Central Pancreatectomy



Central Pancreatectomy


Cristina R. Ferrone

Carlos Fernández-del Castillo

Andrew L. Warshaw





PREOPERATIVE PLANNING

Abdominopelvic contrast-enhanced computed tomography (CECT) or magnetic resonance cholangiopancreatography (MRCP) should be performed for preoperative evaluation. These imaging studies are essential to determine the anatomic relationship of the neoplasm to the pancreatic duct, portal vein, superior mesenteric vein, superior mesenteric artery, common hepatic artery, and splenic vessels. Understanding the relationship of the lesion to these landmarks is essential to determine if a central pancreatectomy is the appropriate operation and to performing a safe operation.

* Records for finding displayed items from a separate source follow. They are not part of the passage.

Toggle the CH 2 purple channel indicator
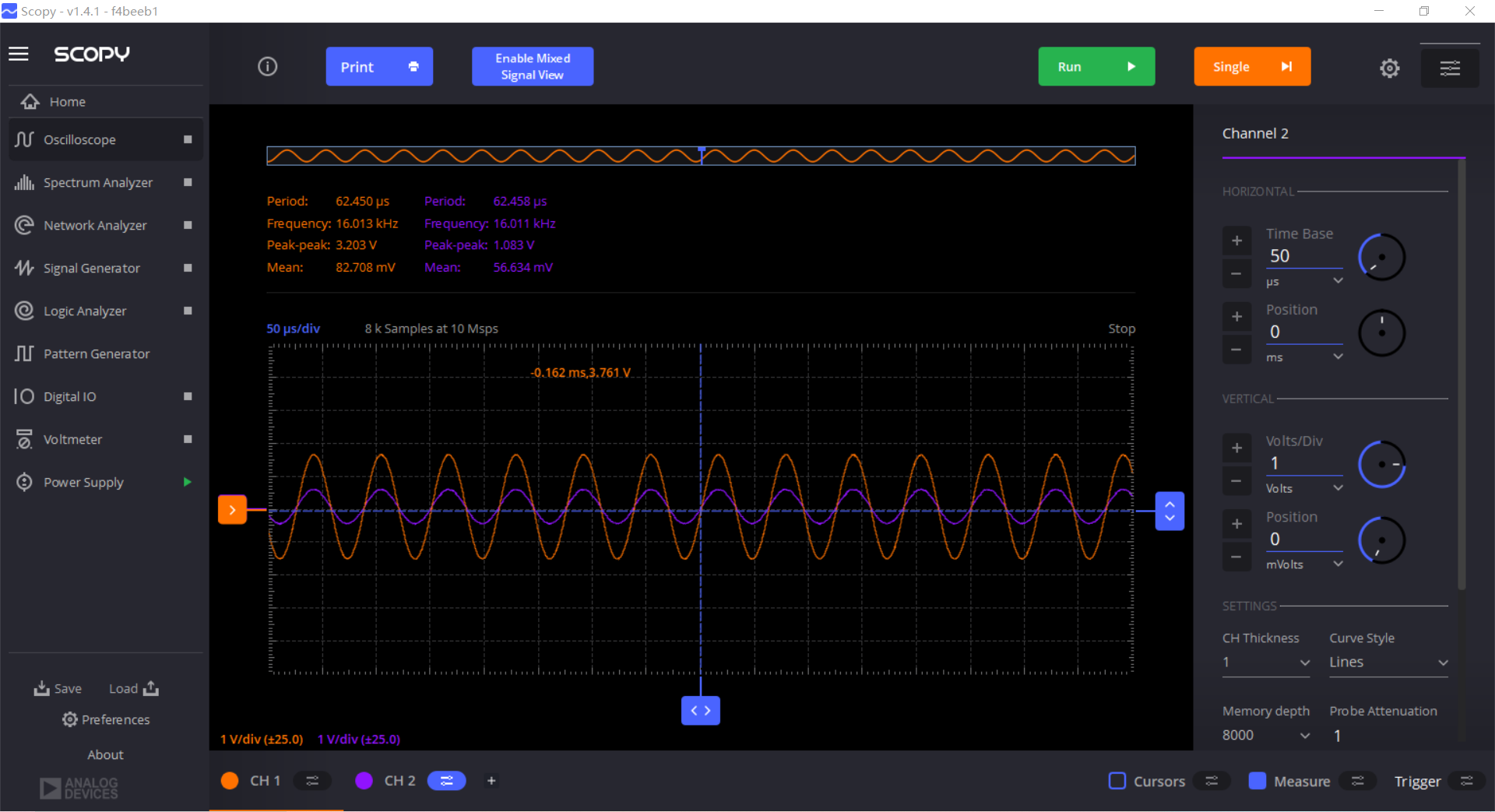This screenshot has width=1495, height=812. pos(364,781)
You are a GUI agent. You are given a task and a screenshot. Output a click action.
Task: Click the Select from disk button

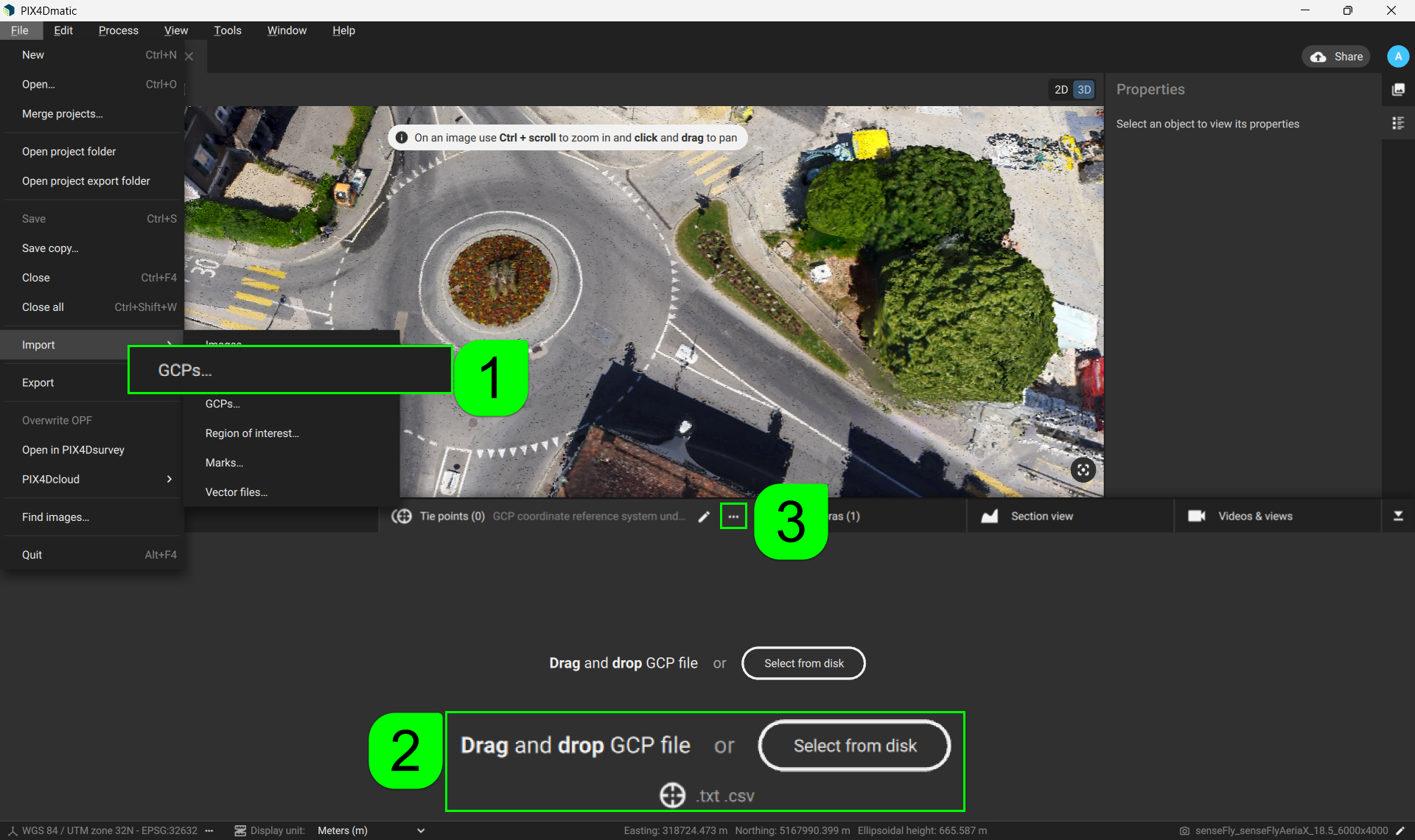803,663
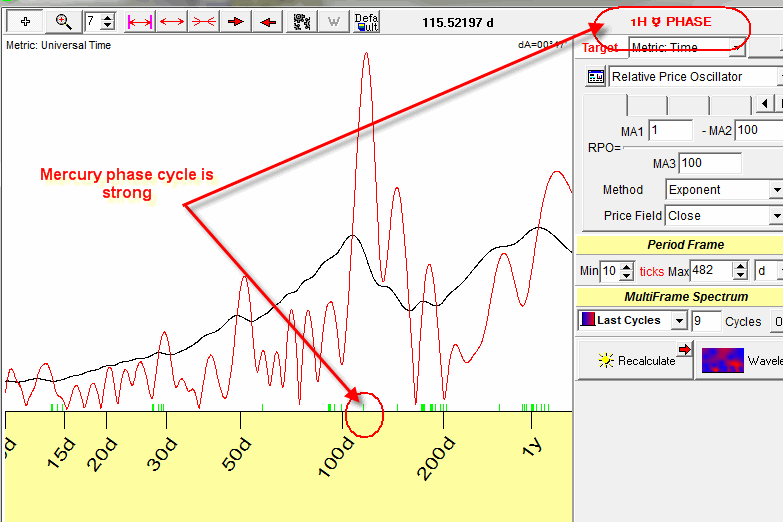
Task: Click the Default toolbar button
Action: [365, 21]
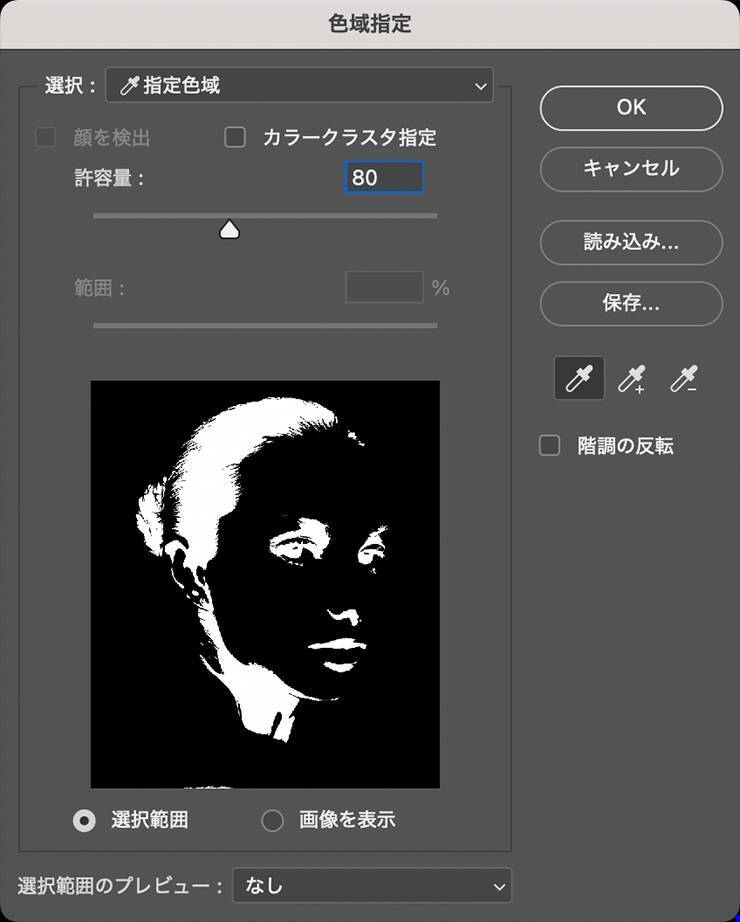Viewport: 740px width, 922px height.
Task: Click the disabled 範囲 slider track
Action: coord(265,325)
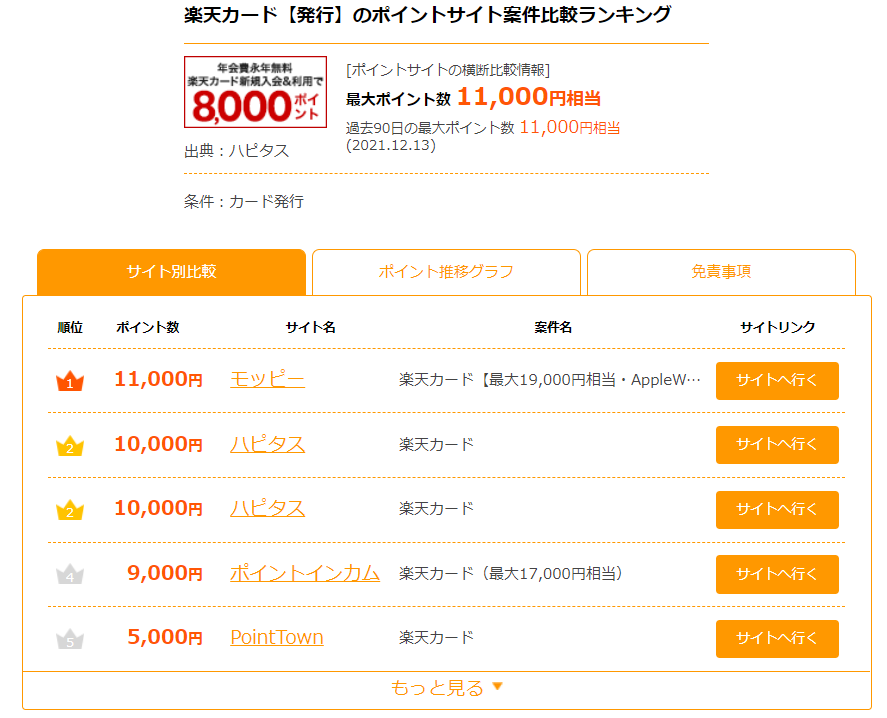Open the PointTown site link
The width and height of the screenshot is (887, 718).
[x=277, y=638]
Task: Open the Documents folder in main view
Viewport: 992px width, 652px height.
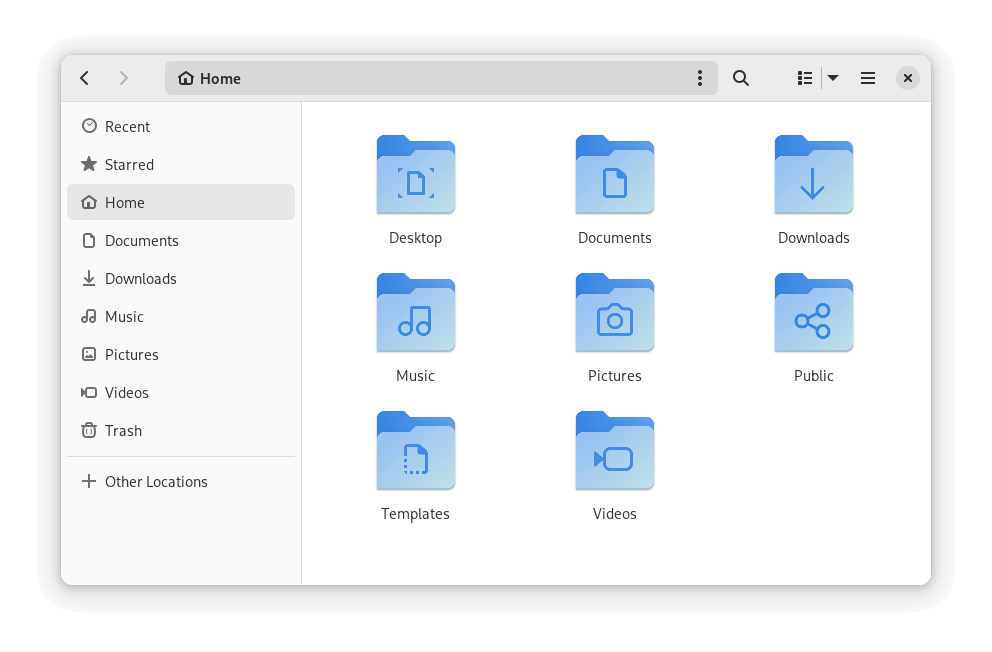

For patients in whom the precise diagnosis of the pancreatic neoplasm is unclear, an endoscopic ultrasound with fine-needle aspiration may be desirable. The fine-needle aspirate will provide tissue to make a histologic diagnosis, while the endoscopic ultrasound assists in outlining anatomic landmarks.


SURGICAL TECHNIQUE

The pancreatic lesion needs to be deemed resectable. Therefore, the lesion needs to be evaluated relative to pertinent anatomical landmarks as noted above. Central pancreatectomy is only recommended for benign or borderline lesions; therefore vascular involvement or adjacent organ invasion should be absent. For a central pancreatectomy to be worth this added effort and risk of complications, the distal pancreas should
measure at least 6 cm in length to ensure adequate length for an anastomosis and to add significant endocrine and exocrine capacity over what would be lost with a distal resection.






Figure 6.2 Pancreatic lesion in the neck of the pancreas.


Positioning

The patient is placed in the supine position with both arms out. All patients should have adequate intravenous access, a Foley catheter, deep venous thrombosis prophylaxis and receive appropriate antibiotic prophylaxis, depending on the individual’s allergies.


Technique

An upper midline incision is made from the xiphoid to the umbilicus. The abdomen is inspected to rule out metastatic disease or any other pathologies. The gastrocolic omentum is divided outside the gastroepiploic vessels, and the lesser sac is entered. The stomach is retracted cephalad and the transverse colon and omentum caudad. Adhesions in the lesser sac are lysed. The neck, body, and tail of the pancreas will then be visible (Fig. 6.2). The peritoneum along the superior and inferior borders of the pancreas is incised, and the pancreatic neck is mobilized. The relationship of the lesion to the portal vein, superior mesenteric artery and vein, and the common hepatic artery must be clarified (Fig. 6.3). Attention must be given not to avulse branches between the
splenic artery or vein and the pancreas; careful ligation of some of these branches may be required for adequate mobilization of this pancreatic segment. Usually the splenic vessels can be preserved. If this is not possible, we either suture ligate or staple the splenic vessels and rely on the short gastric vessels for splenic perfusion.